Il documento parla di attacchi indiscriminati: «Molti civili si sono trovati in mezzo al fuoco incrociato, mentre i membri delle Saf e delle Rsf lanciavano i loro frequenti attacchi su e da quartieri civili densamente popolati” e di conseguenza “le persone sono state uccise all’interno delle loro abitazioni o mentre cercavano disperatamente di procurarsi cibo e altri beni di prima necessità».

Le parti in conflitto respingono ogni accusa in merito all’uso di bambini soldato. Tuttavia, monitorando i social network, fra aprile 2023 e febbraio 2024, giornalisti e organizzazione non governative hanno documentato oltre 200 casi di reclutamento di minori da parte delle sole milizie ribelli Rsf. «Per vedere bambini armati basta farsi un giro in auto in alcune delle principali città e si verrà fermati a un posto di blocco dell’esercito o dei ribelli, a seconda della zona in cui ci si trova», racconta una nostra fonte. Inoltre, «i video e le foto pubblicati dai ribelli fin dai primi giorni del conflitto sono molto chiari» e si vedono giovani dai 13 ai 15 anni. «Nell’esercito regolare sicuramente il fenomeno è molto più ridotto e parliamo di minori già 16 o 17 anni che facilmente possono far finta di averne 18». La verità è che «per molti ragazzi combattere è diventata un’opzione appetibile» a causa dell’alto tasso di disoccupazione e delle scuole chiuse.

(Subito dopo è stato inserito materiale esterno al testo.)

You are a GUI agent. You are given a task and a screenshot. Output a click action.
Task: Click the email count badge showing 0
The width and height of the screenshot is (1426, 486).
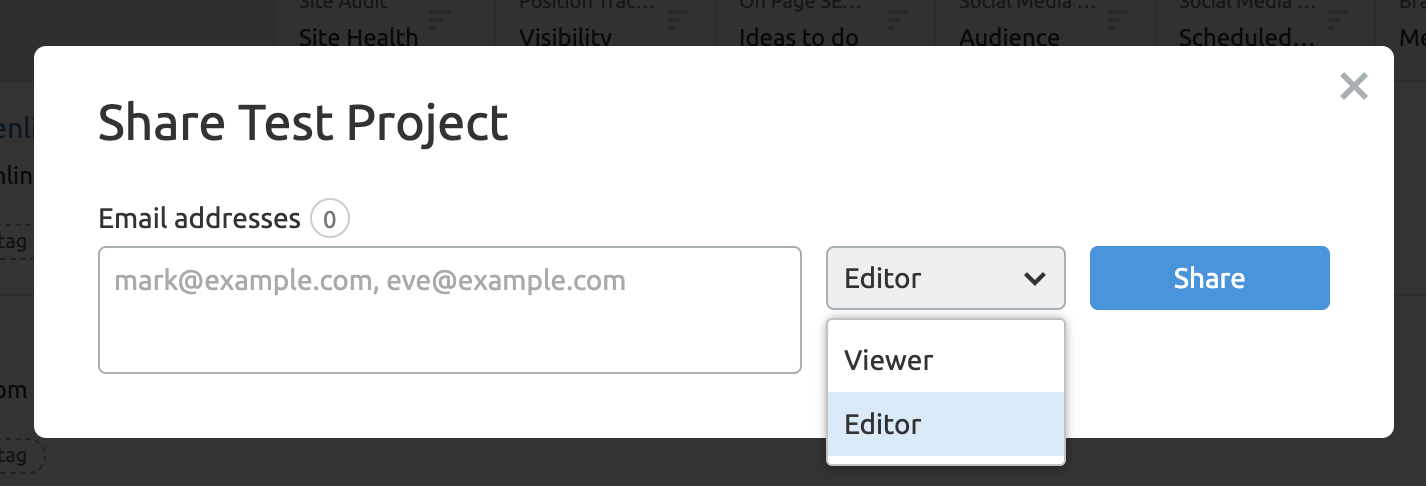pos(329,218)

Le violenze si concentrano soprattutto in alcune zone: la capitale Khartoum, la vicina regione di Gezira che è il cuore agricolo sudanese, il Darfur a ovest. In altre importanti città come Port Sudan, Atbara, Dongola, Gadaref e Kosti le conseguenze del conflitto sono soprattutto economiche: inflazione, disoccupazione, mancanza di denaro contante. «Nelle due diocesi di Khartum e El Obeid circa il 90 % dei religiosi e il 75 % dei preti diocesani ha lasciato il Paese», continuano le nostre fonti. «Molti cristiani sono fuggiti nei Paesi vicini, mentre per chi resta è difficile riceve i sacramenti. Basti pensare che a Khartoum, città da 13 milioni di abitanti dove prima si contavano 13 parrocchie, adesso ci sono solo tre sacerdoti che cercano di garantire messe sporadiche. Tuttavia, a El Obeid la chiusura delle scuole ha fatto aumentare le iniziazioni cristiane». La fine della guerra civile non sembra vicina, ma il terreno è sempre fertile per chi semina speranza.